Até há cerca de 30 anos, a har­monia do sis­tema era real. Pelo menos, em termos dou­tri­ná­rios: sobre uma prá­tica pouco sig­ni­fi­ca­tiva e pouco ou nada or­ga­ni­zada, de­sen­volvia-se a prá­tica com­pe­ti­tiva es­tru­tu­rada pelos clubes e fe­de­ra­ções, de onde emergia, com na­tu­ra­li­dade, uma pe­quena per­cen­tagem dos mais do­tados que se de­di­cavam ao des­porto de alto nível (de então...).

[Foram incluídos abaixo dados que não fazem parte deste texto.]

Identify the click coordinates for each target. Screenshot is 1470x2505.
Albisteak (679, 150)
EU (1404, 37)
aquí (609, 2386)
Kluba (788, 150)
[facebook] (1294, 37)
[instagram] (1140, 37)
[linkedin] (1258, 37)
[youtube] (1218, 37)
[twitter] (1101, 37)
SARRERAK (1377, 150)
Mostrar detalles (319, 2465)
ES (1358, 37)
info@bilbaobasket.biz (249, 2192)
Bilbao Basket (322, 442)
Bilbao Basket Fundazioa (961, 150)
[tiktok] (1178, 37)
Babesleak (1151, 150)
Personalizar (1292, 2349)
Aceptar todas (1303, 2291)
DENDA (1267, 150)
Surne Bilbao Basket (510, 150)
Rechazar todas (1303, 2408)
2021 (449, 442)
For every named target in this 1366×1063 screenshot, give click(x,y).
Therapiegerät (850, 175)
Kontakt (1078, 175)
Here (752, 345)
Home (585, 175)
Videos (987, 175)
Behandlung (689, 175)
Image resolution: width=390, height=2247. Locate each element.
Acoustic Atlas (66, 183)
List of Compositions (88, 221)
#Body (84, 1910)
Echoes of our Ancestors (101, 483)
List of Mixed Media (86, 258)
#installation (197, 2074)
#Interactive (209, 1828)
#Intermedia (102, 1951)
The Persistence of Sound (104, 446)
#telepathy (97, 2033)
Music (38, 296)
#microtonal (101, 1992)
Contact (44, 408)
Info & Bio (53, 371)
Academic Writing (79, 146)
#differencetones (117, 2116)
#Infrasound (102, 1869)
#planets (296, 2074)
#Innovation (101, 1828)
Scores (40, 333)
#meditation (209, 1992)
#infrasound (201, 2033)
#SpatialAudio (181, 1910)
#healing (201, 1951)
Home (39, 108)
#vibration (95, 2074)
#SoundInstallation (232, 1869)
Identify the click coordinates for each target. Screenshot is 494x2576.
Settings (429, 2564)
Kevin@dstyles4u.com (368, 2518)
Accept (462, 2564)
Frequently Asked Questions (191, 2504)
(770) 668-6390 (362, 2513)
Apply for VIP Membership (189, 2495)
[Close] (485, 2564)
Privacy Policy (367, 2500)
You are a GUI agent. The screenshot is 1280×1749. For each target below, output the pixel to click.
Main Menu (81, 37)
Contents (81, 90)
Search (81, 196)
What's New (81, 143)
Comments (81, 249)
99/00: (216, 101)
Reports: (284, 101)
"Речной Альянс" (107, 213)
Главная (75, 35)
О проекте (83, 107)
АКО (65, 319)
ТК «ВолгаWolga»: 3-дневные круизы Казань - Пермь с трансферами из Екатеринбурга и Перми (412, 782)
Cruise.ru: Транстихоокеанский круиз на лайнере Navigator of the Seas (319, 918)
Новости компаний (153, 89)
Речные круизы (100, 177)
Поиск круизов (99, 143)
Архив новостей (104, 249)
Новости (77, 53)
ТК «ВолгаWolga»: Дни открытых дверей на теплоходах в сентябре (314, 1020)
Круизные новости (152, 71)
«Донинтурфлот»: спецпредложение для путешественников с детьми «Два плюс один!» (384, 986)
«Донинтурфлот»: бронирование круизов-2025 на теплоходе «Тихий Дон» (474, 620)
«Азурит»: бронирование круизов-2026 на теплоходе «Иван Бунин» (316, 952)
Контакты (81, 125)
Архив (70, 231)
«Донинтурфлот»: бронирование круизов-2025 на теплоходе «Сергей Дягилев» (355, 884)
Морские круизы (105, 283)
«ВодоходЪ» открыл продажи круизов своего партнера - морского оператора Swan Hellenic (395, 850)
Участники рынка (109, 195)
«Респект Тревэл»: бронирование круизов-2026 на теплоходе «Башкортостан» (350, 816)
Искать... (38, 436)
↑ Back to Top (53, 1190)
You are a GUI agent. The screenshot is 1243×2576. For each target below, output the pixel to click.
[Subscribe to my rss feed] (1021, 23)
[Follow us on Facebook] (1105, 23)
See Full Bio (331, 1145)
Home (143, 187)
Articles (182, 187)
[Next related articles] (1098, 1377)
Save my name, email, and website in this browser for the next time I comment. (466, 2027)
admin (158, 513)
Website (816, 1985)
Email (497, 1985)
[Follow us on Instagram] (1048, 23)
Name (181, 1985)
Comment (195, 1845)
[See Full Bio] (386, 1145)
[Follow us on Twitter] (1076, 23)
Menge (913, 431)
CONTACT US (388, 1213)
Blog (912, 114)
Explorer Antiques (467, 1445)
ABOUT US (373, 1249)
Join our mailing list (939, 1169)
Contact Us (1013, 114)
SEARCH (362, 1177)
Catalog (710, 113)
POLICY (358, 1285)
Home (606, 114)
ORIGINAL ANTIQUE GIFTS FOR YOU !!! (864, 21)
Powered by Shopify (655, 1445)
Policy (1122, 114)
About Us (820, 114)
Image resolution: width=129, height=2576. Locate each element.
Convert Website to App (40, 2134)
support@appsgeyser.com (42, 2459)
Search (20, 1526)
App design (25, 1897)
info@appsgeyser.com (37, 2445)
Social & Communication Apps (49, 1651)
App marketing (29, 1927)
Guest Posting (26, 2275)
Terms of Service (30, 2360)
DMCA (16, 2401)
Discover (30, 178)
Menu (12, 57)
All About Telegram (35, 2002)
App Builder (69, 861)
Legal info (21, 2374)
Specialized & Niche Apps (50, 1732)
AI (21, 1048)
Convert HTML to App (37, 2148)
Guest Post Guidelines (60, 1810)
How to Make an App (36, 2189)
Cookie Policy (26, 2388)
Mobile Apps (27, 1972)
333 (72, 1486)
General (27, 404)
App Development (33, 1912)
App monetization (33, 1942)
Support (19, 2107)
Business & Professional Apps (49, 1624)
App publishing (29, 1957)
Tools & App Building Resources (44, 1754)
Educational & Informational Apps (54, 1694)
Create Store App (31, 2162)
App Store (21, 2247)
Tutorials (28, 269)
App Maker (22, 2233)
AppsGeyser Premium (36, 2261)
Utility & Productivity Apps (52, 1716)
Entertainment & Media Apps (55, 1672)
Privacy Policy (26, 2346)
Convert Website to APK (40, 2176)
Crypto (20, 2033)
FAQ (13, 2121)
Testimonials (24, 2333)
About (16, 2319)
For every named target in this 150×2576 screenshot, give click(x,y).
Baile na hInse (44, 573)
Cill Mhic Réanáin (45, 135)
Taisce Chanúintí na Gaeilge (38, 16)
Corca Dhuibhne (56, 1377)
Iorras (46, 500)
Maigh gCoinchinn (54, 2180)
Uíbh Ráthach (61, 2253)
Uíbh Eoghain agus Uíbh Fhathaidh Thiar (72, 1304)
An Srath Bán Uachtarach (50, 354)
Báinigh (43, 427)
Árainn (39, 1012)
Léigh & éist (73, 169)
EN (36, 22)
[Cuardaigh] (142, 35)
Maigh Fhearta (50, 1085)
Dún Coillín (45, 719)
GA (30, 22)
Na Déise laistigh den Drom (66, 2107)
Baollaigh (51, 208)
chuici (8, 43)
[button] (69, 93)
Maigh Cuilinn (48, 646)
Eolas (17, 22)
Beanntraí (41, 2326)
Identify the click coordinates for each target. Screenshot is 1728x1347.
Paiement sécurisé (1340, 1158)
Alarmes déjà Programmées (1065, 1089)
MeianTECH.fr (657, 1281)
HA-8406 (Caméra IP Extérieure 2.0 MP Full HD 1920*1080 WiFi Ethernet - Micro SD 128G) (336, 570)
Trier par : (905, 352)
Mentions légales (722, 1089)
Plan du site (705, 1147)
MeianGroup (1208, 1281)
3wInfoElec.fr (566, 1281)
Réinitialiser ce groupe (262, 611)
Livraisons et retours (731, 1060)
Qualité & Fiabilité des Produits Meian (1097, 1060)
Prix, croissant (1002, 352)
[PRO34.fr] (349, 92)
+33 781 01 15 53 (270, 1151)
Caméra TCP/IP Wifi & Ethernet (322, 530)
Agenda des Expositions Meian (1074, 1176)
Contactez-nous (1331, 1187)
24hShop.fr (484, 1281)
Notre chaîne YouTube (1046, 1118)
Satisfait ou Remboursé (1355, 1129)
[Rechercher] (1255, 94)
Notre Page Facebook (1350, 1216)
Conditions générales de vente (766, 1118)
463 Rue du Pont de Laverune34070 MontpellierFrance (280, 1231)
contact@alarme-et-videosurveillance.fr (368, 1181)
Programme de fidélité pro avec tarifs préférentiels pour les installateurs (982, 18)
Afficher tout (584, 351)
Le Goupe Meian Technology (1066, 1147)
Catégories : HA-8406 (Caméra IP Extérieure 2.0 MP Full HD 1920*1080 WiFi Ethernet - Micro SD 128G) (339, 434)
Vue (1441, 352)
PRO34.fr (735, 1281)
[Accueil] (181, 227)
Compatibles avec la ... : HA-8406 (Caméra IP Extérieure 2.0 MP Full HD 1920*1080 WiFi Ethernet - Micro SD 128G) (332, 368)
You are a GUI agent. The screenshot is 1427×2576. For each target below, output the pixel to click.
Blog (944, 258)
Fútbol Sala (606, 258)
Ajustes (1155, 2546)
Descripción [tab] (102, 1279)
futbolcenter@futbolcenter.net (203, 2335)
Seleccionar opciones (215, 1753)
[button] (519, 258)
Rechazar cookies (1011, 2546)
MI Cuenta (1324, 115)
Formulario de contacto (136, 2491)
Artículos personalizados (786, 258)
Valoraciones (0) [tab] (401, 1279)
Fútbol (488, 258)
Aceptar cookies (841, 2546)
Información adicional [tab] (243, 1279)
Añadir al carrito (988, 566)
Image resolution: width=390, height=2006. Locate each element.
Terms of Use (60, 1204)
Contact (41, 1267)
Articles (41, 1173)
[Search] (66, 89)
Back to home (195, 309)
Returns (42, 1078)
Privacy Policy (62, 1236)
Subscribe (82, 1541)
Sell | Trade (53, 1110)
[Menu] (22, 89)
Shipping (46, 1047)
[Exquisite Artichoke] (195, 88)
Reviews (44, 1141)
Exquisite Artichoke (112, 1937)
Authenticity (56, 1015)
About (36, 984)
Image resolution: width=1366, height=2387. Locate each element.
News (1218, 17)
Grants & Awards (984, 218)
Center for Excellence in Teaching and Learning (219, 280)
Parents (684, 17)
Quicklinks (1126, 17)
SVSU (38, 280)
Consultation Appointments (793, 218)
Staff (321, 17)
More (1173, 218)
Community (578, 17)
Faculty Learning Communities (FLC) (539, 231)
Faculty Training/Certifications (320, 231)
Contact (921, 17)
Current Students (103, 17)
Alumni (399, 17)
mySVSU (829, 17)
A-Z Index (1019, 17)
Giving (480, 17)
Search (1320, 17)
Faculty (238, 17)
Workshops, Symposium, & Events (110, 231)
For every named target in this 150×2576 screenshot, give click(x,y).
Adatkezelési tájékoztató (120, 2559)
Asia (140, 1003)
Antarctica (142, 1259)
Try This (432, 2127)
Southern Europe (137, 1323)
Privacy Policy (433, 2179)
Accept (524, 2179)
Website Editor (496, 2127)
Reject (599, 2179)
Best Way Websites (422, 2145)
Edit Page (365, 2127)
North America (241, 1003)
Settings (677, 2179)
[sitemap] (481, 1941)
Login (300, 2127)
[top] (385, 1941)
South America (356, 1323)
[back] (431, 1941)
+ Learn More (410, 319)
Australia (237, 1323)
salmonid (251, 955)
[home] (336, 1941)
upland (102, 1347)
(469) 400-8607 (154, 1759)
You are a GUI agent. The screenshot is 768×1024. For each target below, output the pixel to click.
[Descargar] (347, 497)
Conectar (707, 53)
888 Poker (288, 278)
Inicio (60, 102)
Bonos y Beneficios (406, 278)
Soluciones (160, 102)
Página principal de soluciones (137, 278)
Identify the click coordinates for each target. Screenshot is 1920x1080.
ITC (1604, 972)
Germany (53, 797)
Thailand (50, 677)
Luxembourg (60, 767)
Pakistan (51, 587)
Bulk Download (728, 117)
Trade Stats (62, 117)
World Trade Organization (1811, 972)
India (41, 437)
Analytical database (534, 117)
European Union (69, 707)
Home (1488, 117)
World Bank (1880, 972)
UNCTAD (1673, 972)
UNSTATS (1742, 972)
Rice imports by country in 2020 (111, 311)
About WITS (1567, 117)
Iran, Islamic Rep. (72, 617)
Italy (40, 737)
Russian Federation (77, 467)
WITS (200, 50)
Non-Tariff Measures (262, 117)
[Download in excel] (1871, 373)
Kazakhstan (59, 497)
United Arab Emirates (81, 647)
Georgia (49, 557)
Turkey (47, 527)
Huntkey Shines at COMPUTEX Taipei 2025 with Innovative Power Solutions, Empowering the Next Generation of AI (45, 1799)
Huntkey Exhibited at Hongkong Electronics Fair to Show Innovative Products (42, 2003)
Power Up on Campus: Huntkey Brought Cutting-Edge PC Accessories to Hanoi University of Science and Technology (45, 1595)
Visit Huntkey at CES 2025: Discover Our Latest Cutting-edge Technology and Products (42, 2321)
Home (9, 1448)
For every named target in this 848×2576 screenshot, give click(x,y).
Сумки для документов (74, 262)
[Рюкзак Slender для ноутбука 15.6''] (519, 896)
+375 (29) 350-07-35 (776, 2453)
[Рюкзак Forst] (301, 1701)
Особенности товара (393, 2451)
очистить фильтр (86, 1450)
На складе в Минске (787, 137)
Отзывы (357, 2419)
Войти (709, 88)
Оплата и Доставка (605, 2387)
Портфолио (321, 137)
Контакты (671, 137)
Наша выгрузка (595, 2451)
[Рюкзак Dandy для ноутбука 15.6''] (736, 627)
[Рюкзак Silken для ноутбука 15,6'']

Esta pers­pec­tiva tra­duzia, com fi­de­li­dade, a visão cou­ber­ti­niana do de­sen­vol­vi­mento des­por­tivo, sem que se ve­ri­fi­casse qual­quer dis­função ou an­ta­go­nismo entre os «mo­mentos» da prá­tica. Esta pers­pec­tiva dou­tri­nária ainda hoje ori­enta a acção e in­forma o pen­sa­mento de muitos di­ri­gentes. Só que es­quecia um as­pecto im­por­tante: esta «pi­râ­mide» re­feria-se, quase em ex­clu­sivo, a al­gumas ca­madas mi­no­ri­tá­rias da po­pu­lação, dei­xando de fora a grande mai­oria.

A partir da dé­cada de ses­senta tudo isto co­meçou a al­terar-se so­frendo, entre nós, uma sú­bita ace­le­ração com a enorme trans­for­mação so­cial, po­lí­tica e eco­nó­mica pro­vo­cada pelo 25 de Abril de 1974. A partir desse mo­mento aqueles três ní­veis da prá­tica perdem har­monia que rei­nava entre si, e do ponto de vista so­cial co­meçam a ser equa­ci­o­nados de forma di­fe­ren­ciada.

Esta evo­lução é pro­vo­cada pre­ci­sa­mente por aquela di­nâ­mica: sob a pressão das ne­ces­si­dades sen­tidas pela ge­ne­ra­li­dade da po­pu­lação dá-se uma sú­bita ace­le­ração da di­fe­ren­ci­ação das prá­ticas, pro­gres­si­va­mente re­cu­pe­rada e ori­en­tada pela pro­cura da ren­ta­bi­li­zação fi­nan­ceira. As con­sequên­cias tra­duzem-se numa pro­funda crise de todo o sis­tema que bas­cula sob pressão de forças con­tra­di­tó­rias e ma­ni­festa, cada vez mais acen­tu­a­da­mente, a ina­de­quação das an­tigas es­tru­turas às ne­ces­si­dades ac­tuais.

A si­tu­ação pro­vo­cada por este sis­tema con­tra­di­tório de forças é mal per­ce­bida pela ge­ne­ra­li­dade dos di­ri­gentes. Não apa­rece ainda com su­fi­ci­ente cla­reza qual a origem e o sig­ni­fi­cado da crise.

Al­guns re­fu­giam-se na de­fesa dos va­lores da ética des­por­tiva como a única forma de re­cu­sarem uma mu­dança que leva de ven­cida tudo aquilo em que acre­di­taram e de­ter­minou o seu tra­balho. Ou­tros ali­nham ale­gre­mente com as novas pers­pec­tivas, pouco ou nada se pre­o­cu­pando com o sig­ni­fi­cado e as ra­zões das novas so­lu­ções e até com o facto de se se saber já que muitas delas não são so­lu­ções de coisa ne­nhuma.